▶ [DIRECTIVE A]: Name every header file that appears in an #include line of the Ceph punch-hole patch below.

▶ [SOURCE EXTRACT]:
There is a version of fsx.c floating around that tests hole punching...
have you tried running that on top of this patch? Ideally, we should
build a test (ceph.git/qa/workunits/rbd/hole_punch.sh or similar) that
tests the hole punch both with a default file layout and with a more
complicated striping pattern (e.g. object_size=1048576 stripe_unit=65536
stripe_count=7).

sage

On Thu, 20 Jun 2013, Li Wang wrote:

> This patch implements punch hole (fallocate) support for Ceph.
>
> Signed-off-by: Li Wang <[email protected]>
> Signed-off-by: Yunchuan Wen <[email protected]>
> ---
> fs/ceph/file.c | 313
> +++++++++++++++++++++++++++++++++++++++++++++++++
> net/ceph/osd_client.c | 8 +-
> 2 files changed, 319 insertions(+), 2 deletions(-)
>
> diff --git a/fs/ceph/file.c b/fs/ceph/file.c
> index 656e169..578e5fd 100644
> --- a/fs/ceph/file.c
> +++ b/fs/ceph/file.c
> @@ -8,6 +8,7 @@
> #include <linux/namei.h>
> #include <linux/writeback.h>
> #include <linux/aio.h>
> +#include <linux/falloc.h>
>
> #include "super.h"
> #include "mds_client.h"
> @@ -882,6 +883,317 @@ out:
> return offset;
> }
>
> +static inline void ceph_zero_partial_page(struct inode *inode, pgoff_t index,
> unsigned start, unsigned size)
> +{
> + struct page *page;
> +
> + page = find_lock_page(inode->i_mapping, index);
> + if (page) {
> + zero_user(page, start, size);
> + unlock_page(page);
> + page_cache_release(page);
> + }
> +}
> +
> +static void ceph_truncate_and_zero_page_cache(struct inode *inode, loff_t
> offset, loff_t length)

▶ [DIRECTIVE B]: Give the lines of the records below as a Markdown table with the columns Row and Line, skipping blank lines. Begin with the line that contains "Find the location of a" and stop after the line that contains "header-sub-right: ROYAUME DES".

▶ [MATERIAL PROVIDED]:
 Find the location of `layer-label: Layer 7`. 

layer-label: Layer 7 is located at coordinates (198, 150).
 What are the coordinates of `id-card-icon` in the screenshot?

...

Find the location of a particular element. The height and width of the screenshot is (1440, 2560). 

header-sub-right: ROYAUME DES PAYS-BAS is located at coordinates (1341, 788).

==

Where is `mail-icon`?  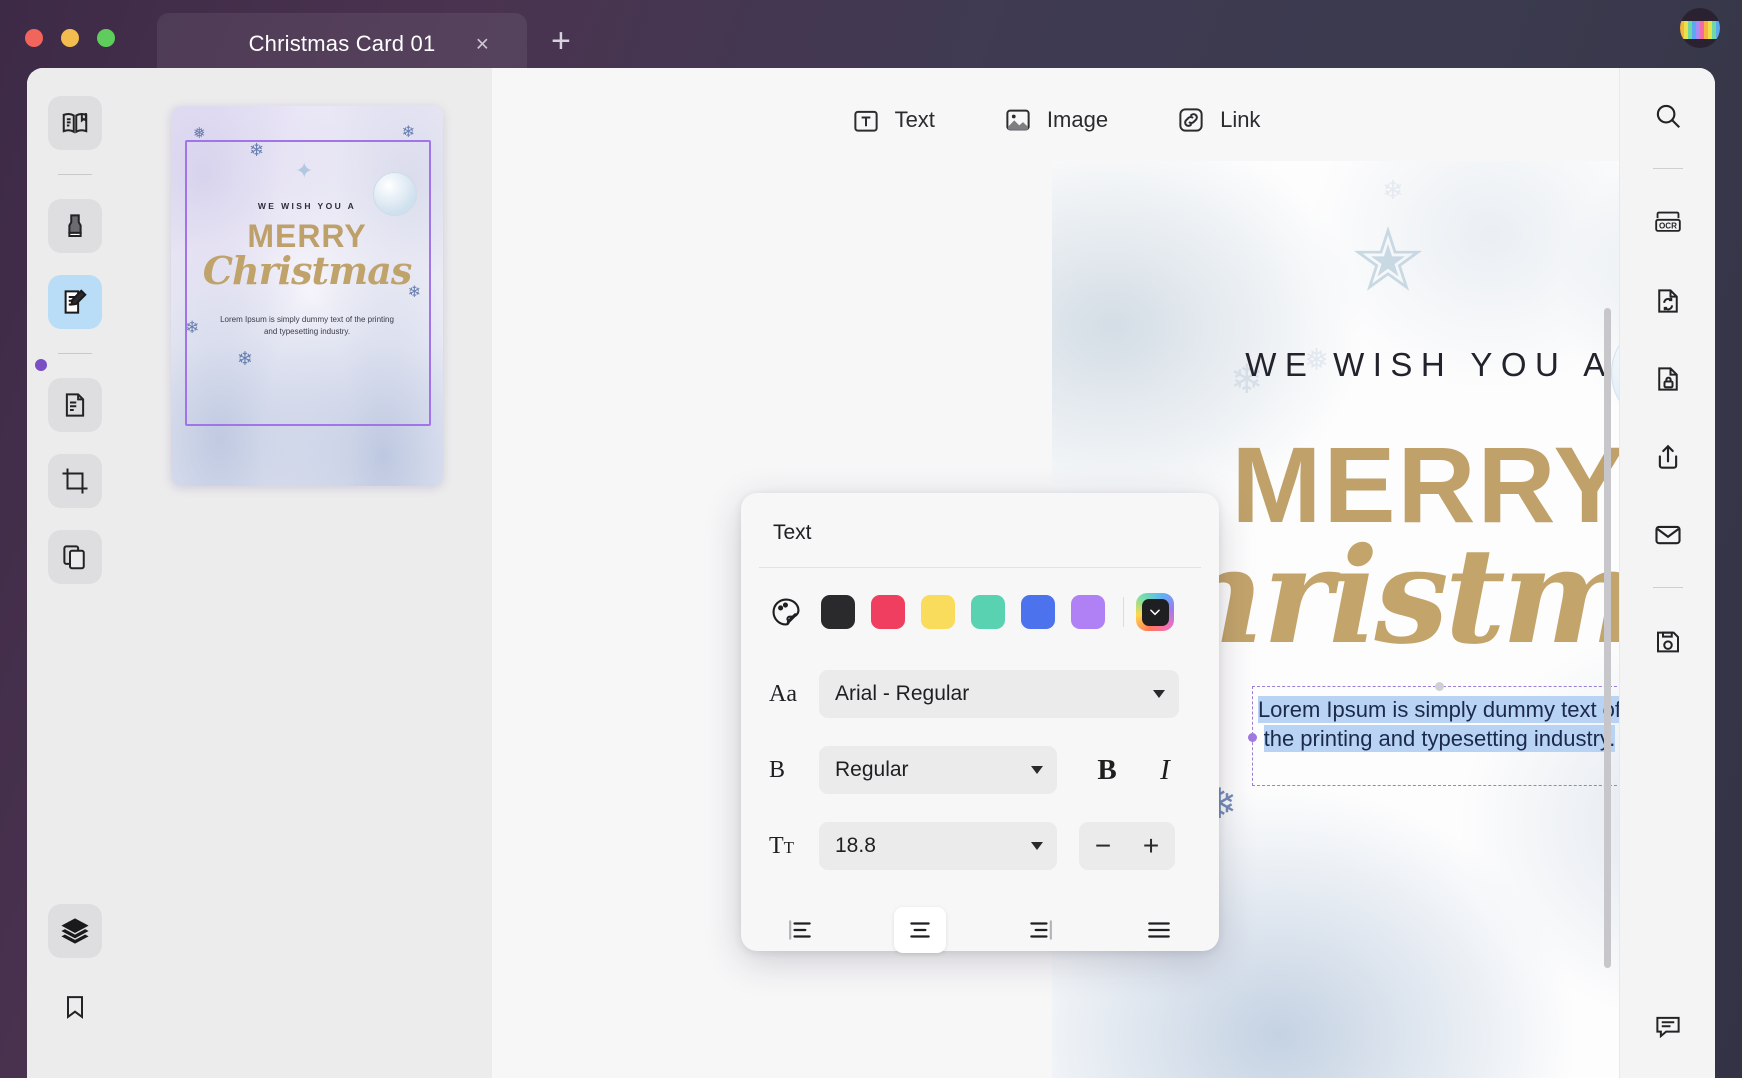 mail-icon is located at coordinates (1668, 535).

▶ [TASK ANSWER A]: linux/namei.h, linux/writeback.h, linux/aio.h, linux/falloc.h, super.h, mds_client.h

▶ [TASK ANSWER B]:
| Row | Line |
|---|---|
| 1 | Find the location of a particular element. The height and width of the screenshot is (1440, 2560).  |
| 2 | header-sub-right: ROYAUME DES PAYS-BAS is located at coordinates (1341, 788). |